(b) We have been improved by our public schools. It is a strange providence which, in our public school system, now returns upon the black man something of the interest due him in consideration of unrewarded labors. These schools have given us some choice men and women, who are strong in the work of the church. However, it is in place to say that we have not derived from our public school system all the good which it is capable of bestowing, first, because poor teachers have far too often been put upon the people. But, on the other hand, there has been loss because we have not properly appreciated our needs and opportunities, as considered from an educational point of view. The sessions of the public schools could be supplemented and extended in most cases so as to cover six or eight months of each year.

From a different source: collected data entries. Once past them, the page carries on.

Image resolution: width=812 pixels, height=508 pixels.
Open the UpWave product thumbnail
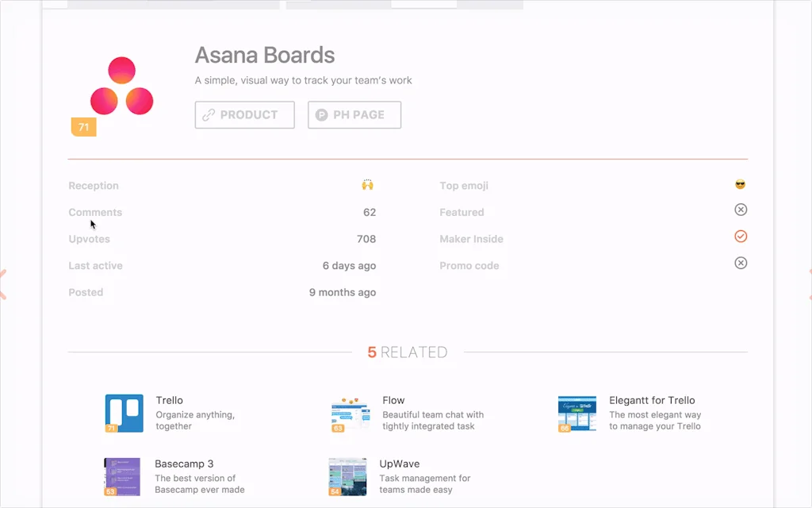click(x=348, y=476)
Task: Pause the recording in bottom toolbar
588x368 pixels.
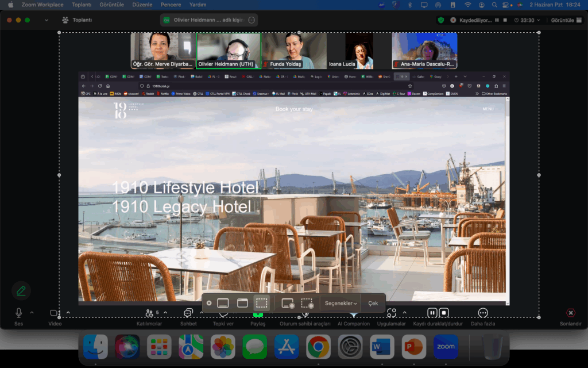Action: tap(432, 313)
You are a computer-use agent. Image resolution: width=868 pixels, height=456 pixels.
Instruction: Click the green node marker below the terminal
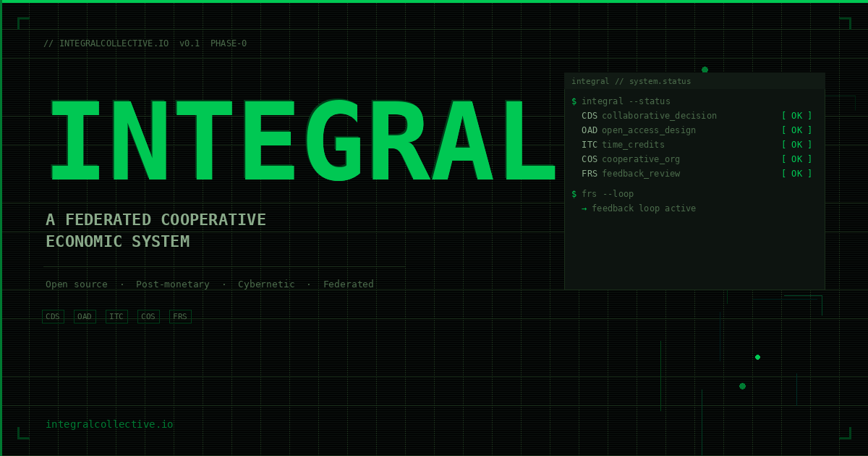click(x=757, y=357)
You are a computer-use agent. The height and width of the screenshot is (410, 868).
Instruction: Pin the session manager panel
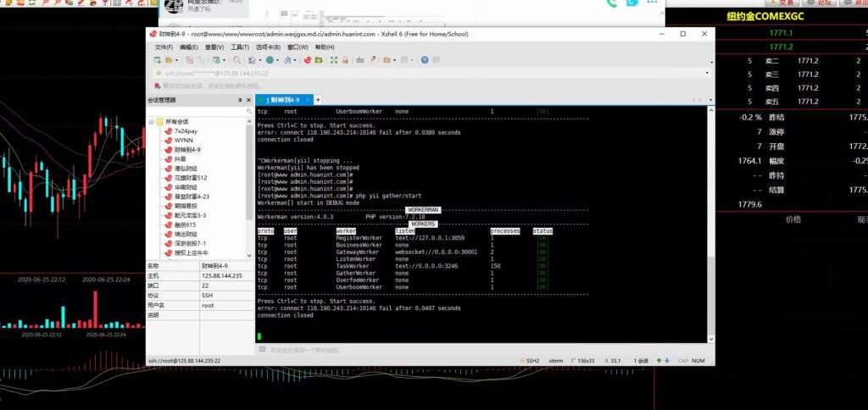pos(240,100)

(c) The Publication Society has rendered substantial aid in the gift of books to our ministers and Sunday Schools as well as by the personal touch and teaching of their Sunday School Missionaries.

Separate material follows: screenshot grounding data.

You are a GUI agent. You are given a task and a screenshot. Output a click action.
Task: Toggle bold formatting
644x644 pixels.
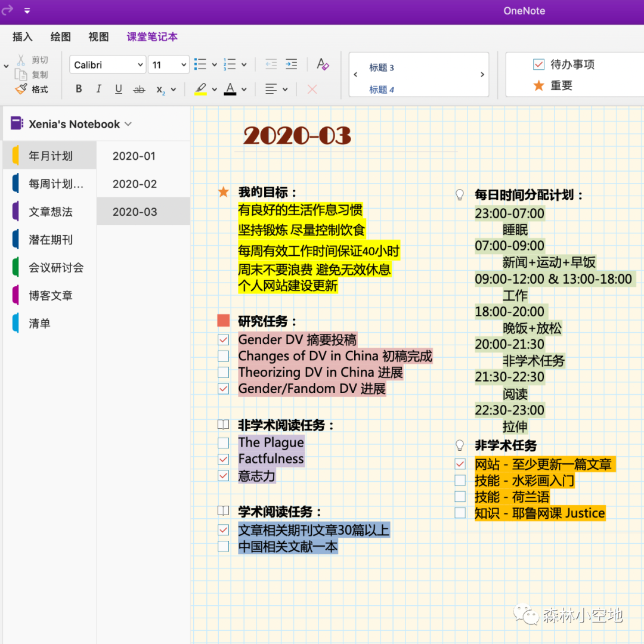(79, 89)
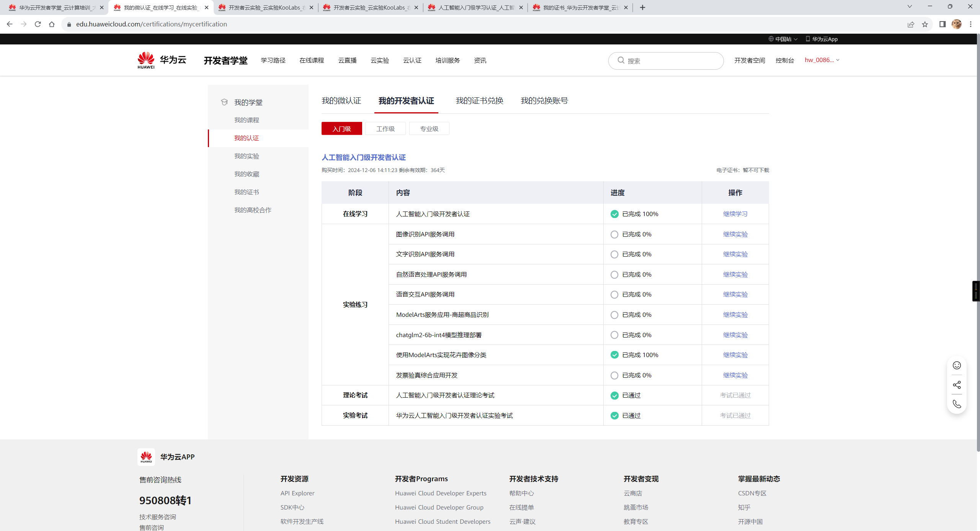The width and height of the screenshot is (980, 531).
Task: Expand the hw_0086 account dropdown
Action: click(822, 60)
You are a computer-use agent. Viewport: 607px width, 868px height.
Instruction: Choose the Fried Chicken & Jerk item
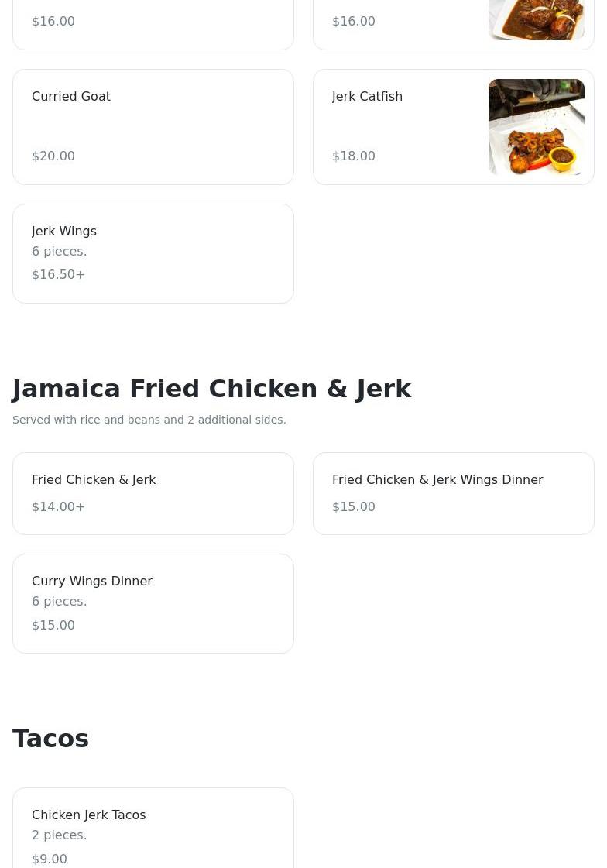click(x=94, y=480)
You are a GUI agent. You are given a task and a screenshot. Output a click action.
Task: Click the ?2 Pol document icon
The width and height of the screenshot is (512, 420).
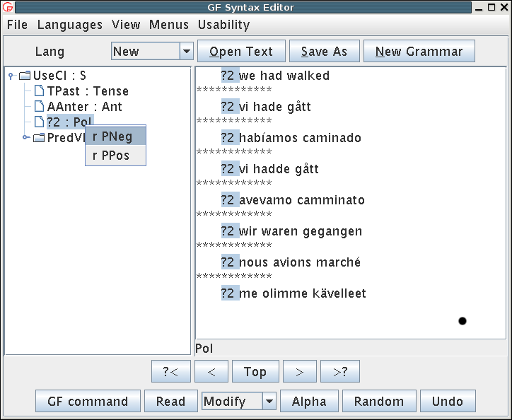coord(40,122)
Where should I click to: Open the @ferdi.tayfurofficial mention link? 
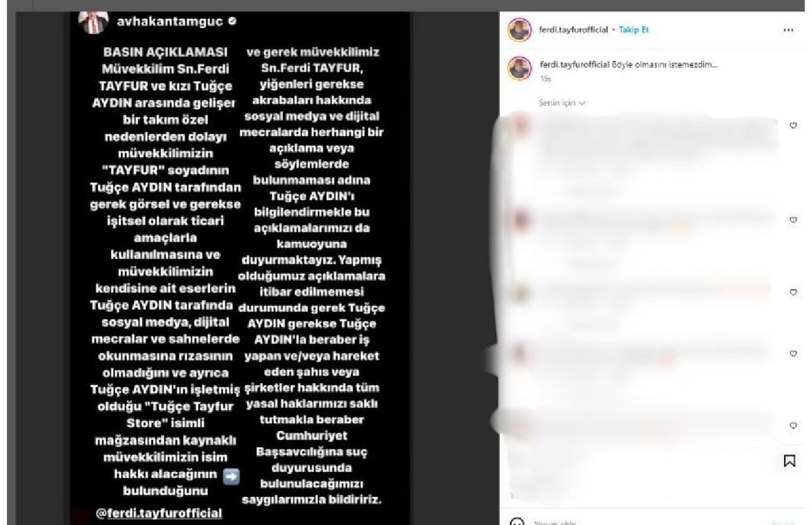click(x=159, y=513)
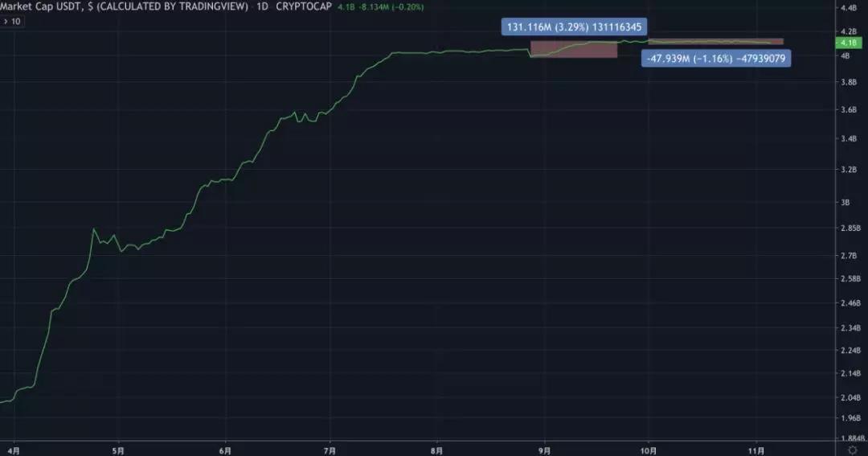Select the -47.939M (-1.16%) measurement label
The width and height of the screenshot is (868, 456).
tap(716, 58)
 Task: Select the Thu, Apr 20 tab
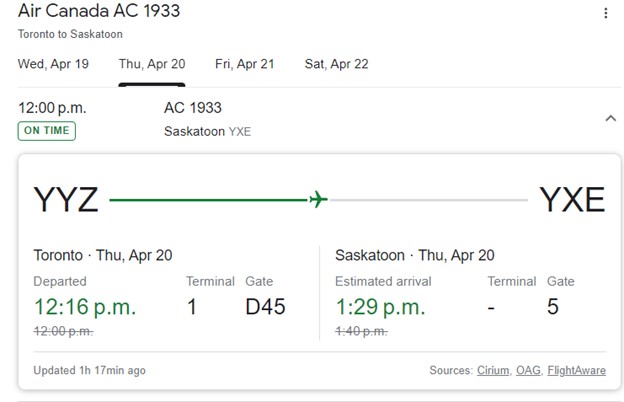pyautogui.click(x=152, y=64)
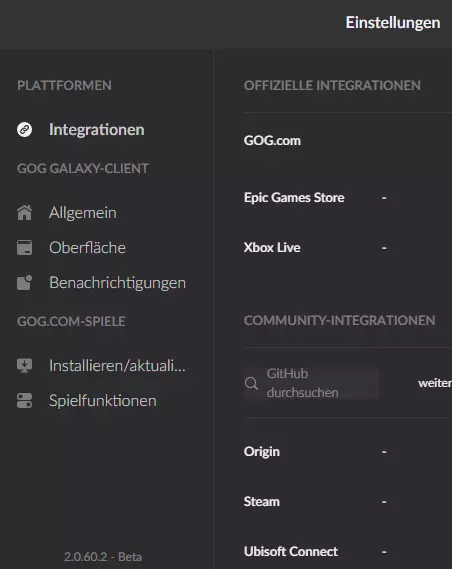This screenshot has width=452, height=569.
Task: Select the Epic Games Store integration
Action: point(294,197)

(d) The Missionary Societies of the Baptist women of Chicago and Boston have done a great work among us. Their good missionaries, such as Misses Moore, Knapp, Voss and others whose names will ever be precious to our people, have given themselves to work among our women and girls. They have breathed into our home life their beautiful piety, and they have acquainted our mission bands and church workers with the latest and best methods of labor. We have seen with their eyes and felt with their hearts.

First Baptist Church, Selma, Ala. C. J. Hardy, Pastor.

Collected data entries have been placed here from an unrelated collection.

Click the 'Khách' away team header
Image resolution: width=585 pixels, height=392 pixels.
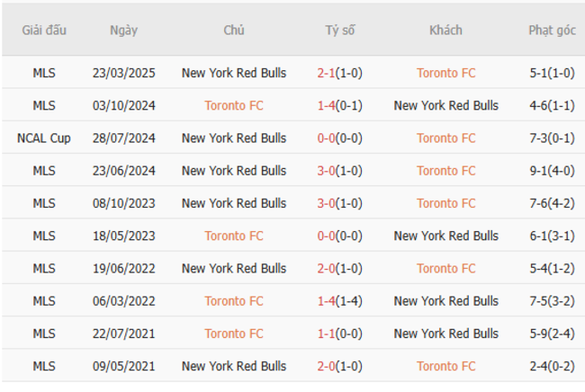click(446, 30)
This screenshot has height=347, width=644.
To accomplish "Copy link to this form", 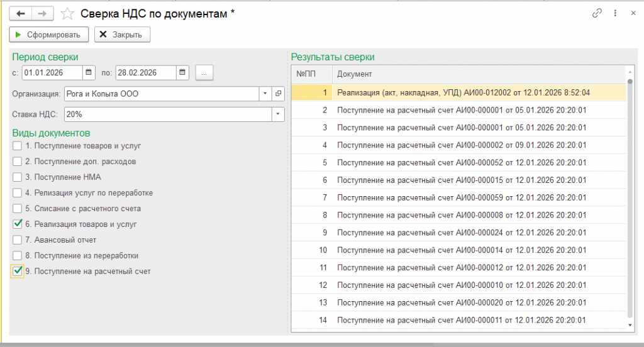I will 597,13.

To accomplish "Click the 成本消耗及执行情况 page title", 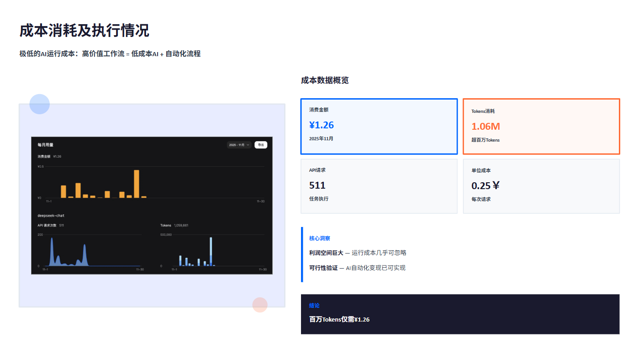I will 84,31.
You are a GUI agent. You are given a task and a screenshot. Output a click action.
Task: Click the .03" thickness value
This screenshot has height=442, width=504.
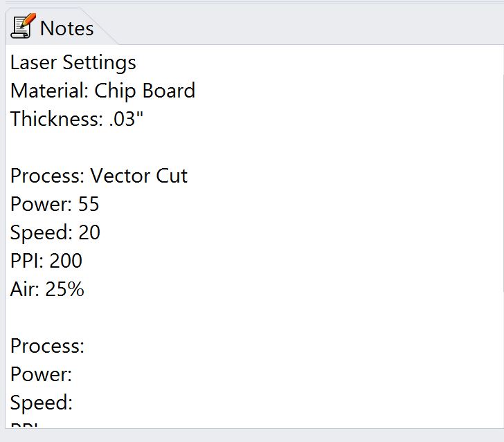pos(126,119)
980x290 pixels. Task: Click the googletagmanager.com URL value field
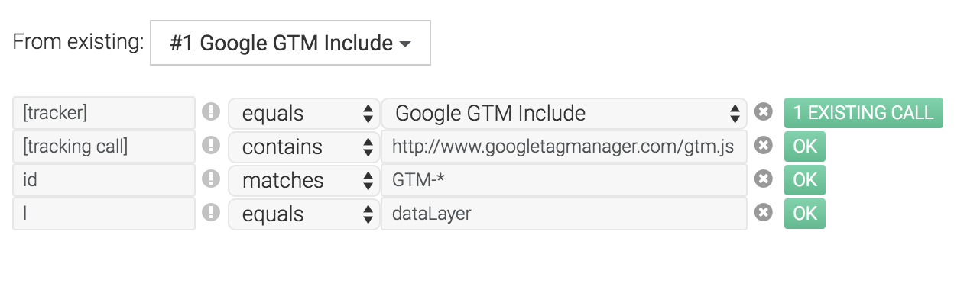[564, 147]
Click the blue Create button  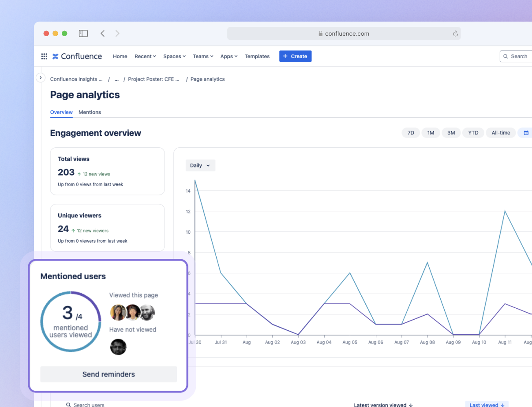[x=295, y=56]
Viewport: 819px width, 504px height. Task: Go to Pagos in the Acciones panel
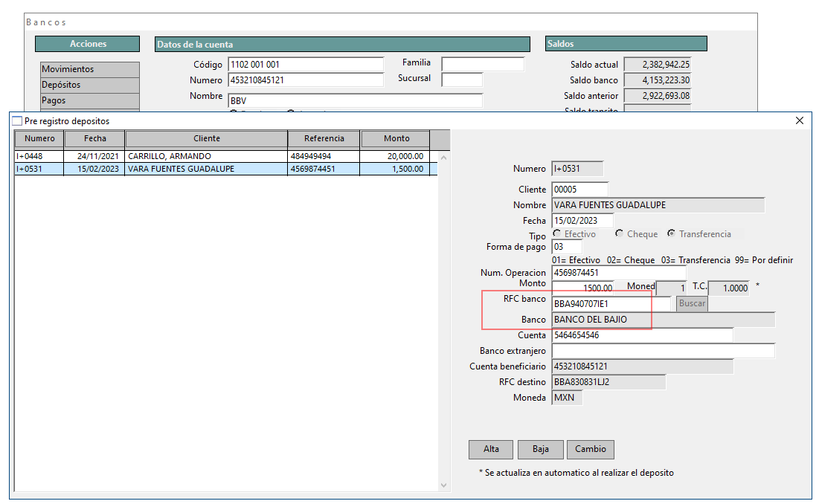(90, 100)
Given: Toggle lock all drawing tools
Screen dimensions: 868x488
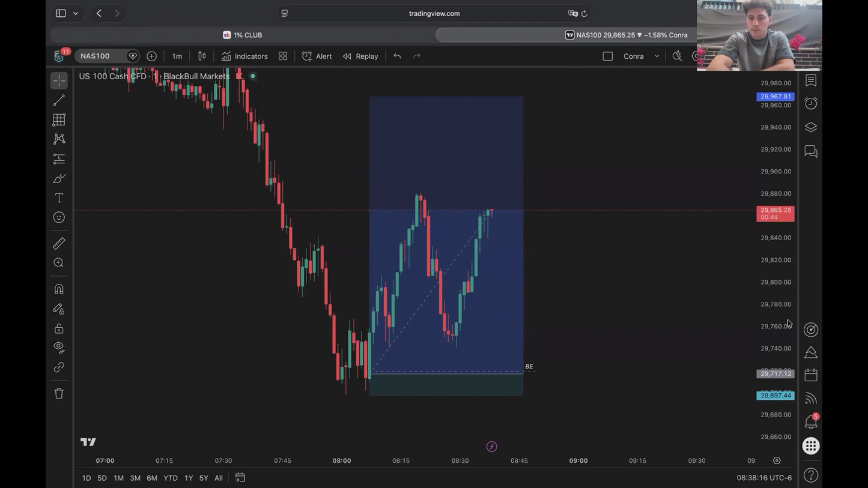Looking at the screenshot, I should 59,328.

(e) The Selma University, with one exception, is the source of our greatest blessing. It is simply impossible to estimate the good that has come to Alabama Baptists out of this institution. What it has done is beyond the power of calculation. Only Omniscience can reckon up the good effects of its power upon the people. God be praised for Selma University! When we began the school in 1878, we hadn’t one single graduate in our midst. Since that time graduates have gone forth as follows:

1884.

R. T. Pollard, S. A. Stone, W. W. Posey, T. H. Posey, R. B. Hudson, L. J. Green, C. R. Rodgers, A. A. Bowie, D. T. Gully, A. W. Hines, and Miss Washington, now Mrs. R. T. Pollard.

1885.

J. A. Anthony, W. E Large, J. H. Eason and Mrs. Thompson.